CHAPTER ELEVEN
"Mum, what is there to eat?" Timothy and his bottomless stomach had arrived home from school and interrupted Cynthia's thoughts.
"Get yourself a glass of milk and a biscuit." She resented the intrusion into her thoughts. She went to the refrigerator and got out salad ingredients and some lamb chops and started to prepare the evening meal.
"Not chops and salad again?" Timothy looked scornfully at the food.
"What's wrong with that?

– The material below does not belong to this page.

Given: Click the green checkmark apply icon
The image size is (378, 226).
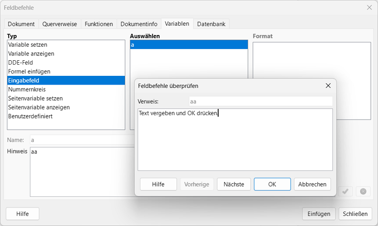Looking at the screenshot, I should coord(345,191).
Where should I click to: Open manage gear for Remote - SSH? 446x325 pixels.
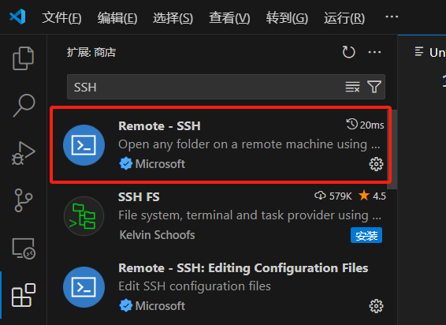[376, 164]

It's good healthy food."
"Why can't we have real food for a change?"
"What do you call real food?"
"Hamburgers and chips and coke, not this muck." He held up his half consumed milk.

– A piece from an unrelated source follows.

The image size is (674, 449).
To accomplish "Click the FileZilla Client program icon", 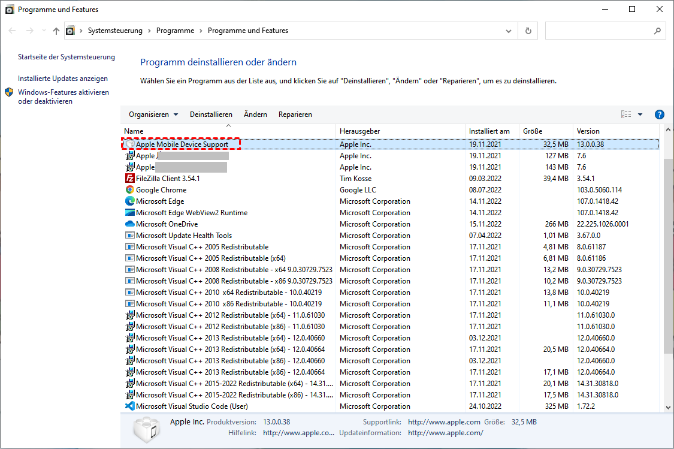I will (x=129, y=179).
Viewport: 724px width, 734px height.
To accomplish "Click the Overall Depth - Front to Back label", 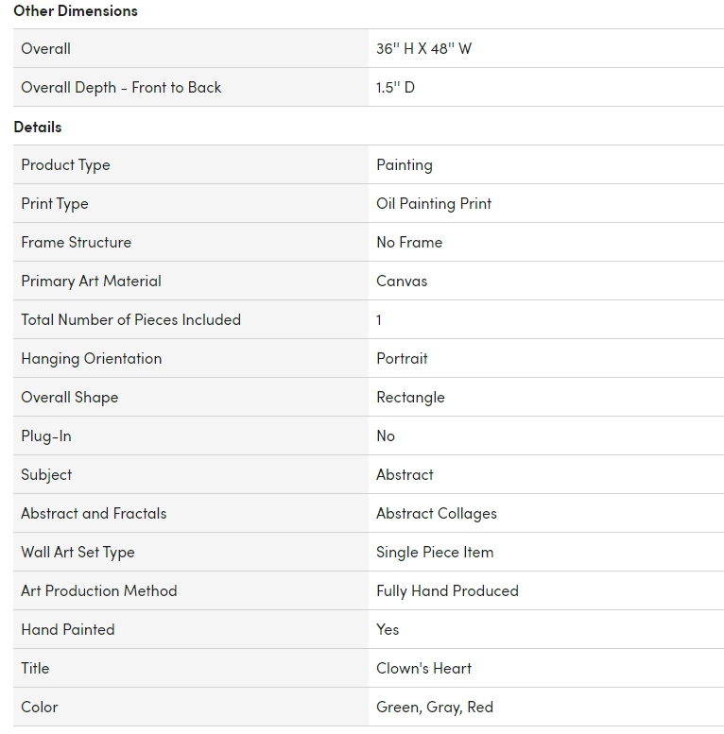I will point(121,88).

"Listen young man, you can't live entirely on hamburgers and that sort of thing or you'll end up fat and ugly."
"But Tony has hamburgers all the time and he's not fat."
"Not yet he isn't because he plays lots of sport and burns up a lot of energy. But wait until he starts work and gives up all that exercise, he'll end up looking like his father."
"Yeah." he said thoughtfully, "I see what you mean." He gulped down the last of his milk and raced off to his room to emerge quickly in his swimming trunks heading for the pool. "Just a minute young man, homework."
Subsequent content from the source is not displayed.